The large stone grave Wartin was a megalithic grave complex of the Neolithic funnel cup culture near Wartin , a district of Casekow in the Uckermark district ( Brandenburg ). It was destroyed between 1940 and 1944 when an airfield was built . An archaeological investigation was carried out during construction under the direction of Otto Kunkel and Hans Jürgen Eggers . The finds made during the excavation ended up in what was then the City Museum in Stettin and are only partially preserved today.
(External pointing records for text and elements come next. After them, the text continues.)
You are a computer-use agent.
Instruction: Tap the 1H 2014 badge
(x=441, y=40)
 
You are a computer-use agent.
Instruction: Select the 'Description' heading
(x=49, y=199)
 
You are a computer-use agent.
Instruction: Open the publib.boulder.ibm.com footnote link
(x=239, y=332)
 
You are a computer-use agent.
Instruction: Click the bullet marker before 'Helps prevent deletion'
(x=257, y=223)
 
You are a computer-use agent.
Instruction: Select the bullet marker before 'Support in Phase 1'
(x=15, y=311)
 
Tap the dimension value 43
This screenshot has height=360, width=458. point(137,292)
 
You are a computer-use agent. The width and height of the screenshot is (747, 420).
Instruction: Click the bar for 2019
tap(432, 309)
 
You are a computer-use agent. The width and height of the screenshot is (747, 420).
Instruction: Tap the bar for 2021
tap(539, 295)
The grave bears the Sprockhoff number 575.

location

The grave was located west-northwest of Wartin, directly on the state border with Mecklenburg-Western Pomerania . It was part of a necropolis in use from the Neolithic to the Iron Age .

description

The grave consisted of several components, some of which cannot be clearly related to one another due to the inadequate documentation. It is the oldest Neolithic cultural layer , on which a barn bed was built. A stone burial chamber was sunk into this, and several secondary and subsequent burials were found in the immediate vicinity . In the Iron Age, a burial mound was built on the burial chamber .

The lowest culture layer

The oldest cultural layer probably came from a settlement. It had an average thickness of 5 cm and was interrupted by the deep burial chamber. Four post holes were also found under the burial chamber, for which it is unclear whether they were made when the chamber was built or whether they still belonged to the settlement.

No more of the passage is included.